Like many of you, I’ve been sold to my entire life and, like many of you, I’ve been on the receiving end of some intriguing customer-facing marketing initiatives from companies I’ve done business with in the past. As a marketing-oriented person, it’s become painfully obvious to me when a business is reaching out to me as part of an automated customer-facing marketing campaign. Year in and year out I continue to receive “Birthday Specials” from NFL.com ever since I purchased my first Cleveland Browns jersey from them (I forget which Quarterback it was at the time).
I went through a few stages with this specific campaign. Initially, I thought it was fantastic that a company that had “no reason” to wish me a happy birthday had taken the time to send me an email doing exactly that. While I didn’t use their “special” 10% off birthday offer, I did take them up on it the following year though (when Cleveland switched Quarterbacks again) and left happy that I got such a “steal” on a great jersey.
However, I soon began my path toward a marketing degree and learned about customer-centric messaging, Marketing Automation and how they worked together “in an ideal world” and was rather nonplused when I began noticing just how cold and automated my messages were from NFL.com. Then again, it doesn’t take a trained eye to see feigned generosity. In fact, by the fourth year, I found myself automatically dismissing the emails because they were simply a timed deal to me which, frankly, if I waited another month or so, I’d be able to top as I got closer to the holiday season.
I did, however, come across one campaign that, while I now know better because of my position in the industry, has always endeared me to the company that conducted the customer-facing marketing campaign.

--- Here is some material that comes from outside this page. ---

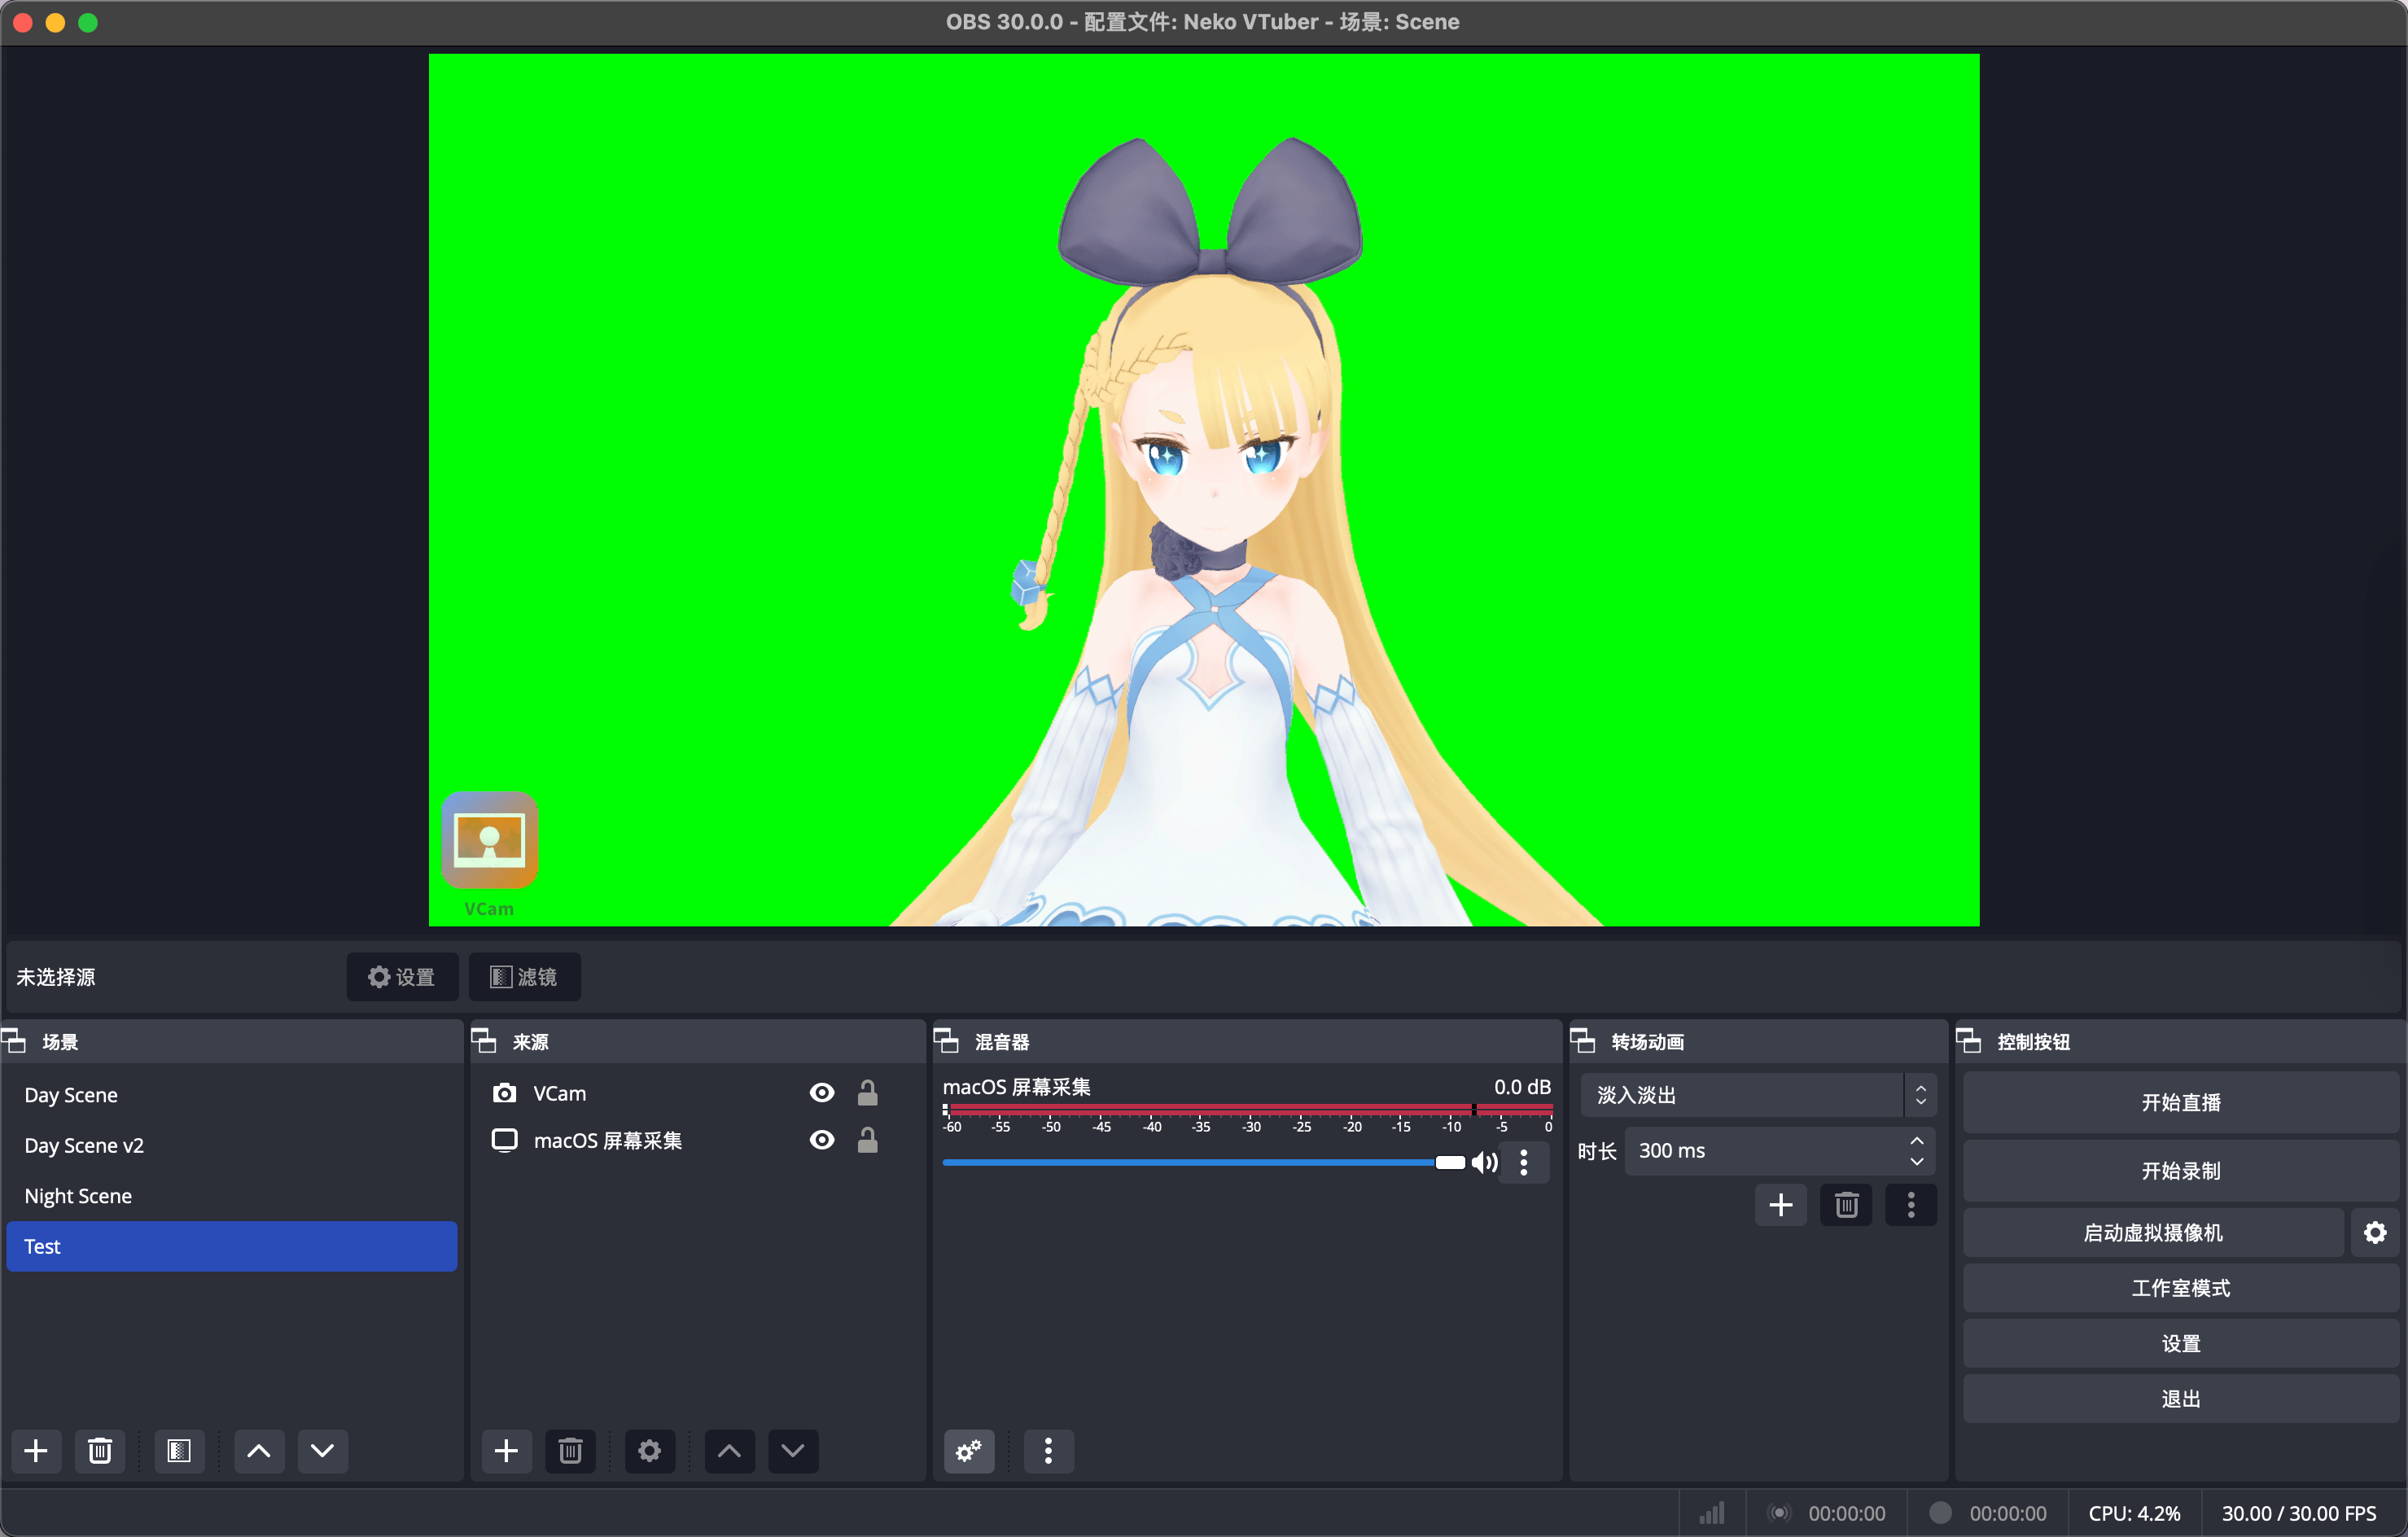Remove transition with trash icon
The image size is (2408, 1537).
click(1846, 1204)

Each Christmas I would receive a handwritten letter from my car insurance agency personally thanking me for my business and a quick insight into how my agent and his family were doing that year. While I never particularly cared where little Jimmy was going to school or what extracurricular activities little Sally got into that year, it was a constant reminder that I wasn’t just doing business with a company, I was working with a human being, like me. It’s that simple, personal touch; the one that humbles you and reminds you that on the other end of your transaction is just some John Doe trying to earn a paycheck like you and I. It’s those kind of programs that make your clients feel like they’re not being sold to – but that they’re instead being thanked for their continued loyalty by someone not so different than themselves.

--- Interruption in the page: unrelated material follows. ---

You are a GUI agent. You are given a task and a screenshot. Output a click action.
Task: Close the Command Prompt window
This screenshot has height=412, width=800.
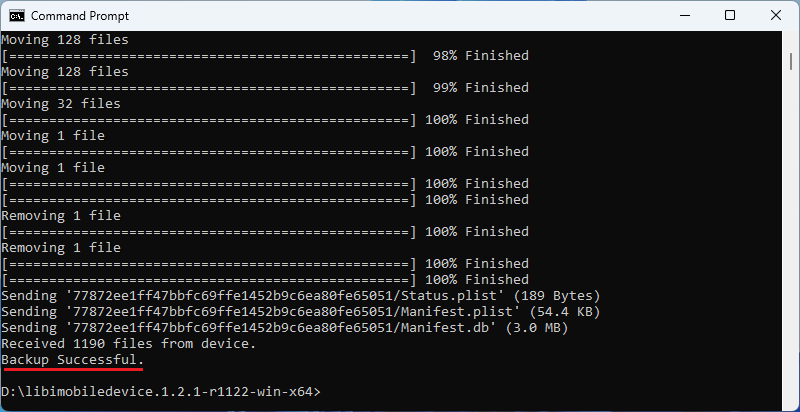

While marketing automation is all the rave these days, take a moment to consider what you’re trying to accomplish with your customers and the message you want to send them to ensure that they keep coming back to YOU (and not the name of your company) year in and year out… and what better time than the holidays to express your gratitude? Keep the customer first, not the dollar bill that the customer might otherwise represent, but the person holding that dollar bill.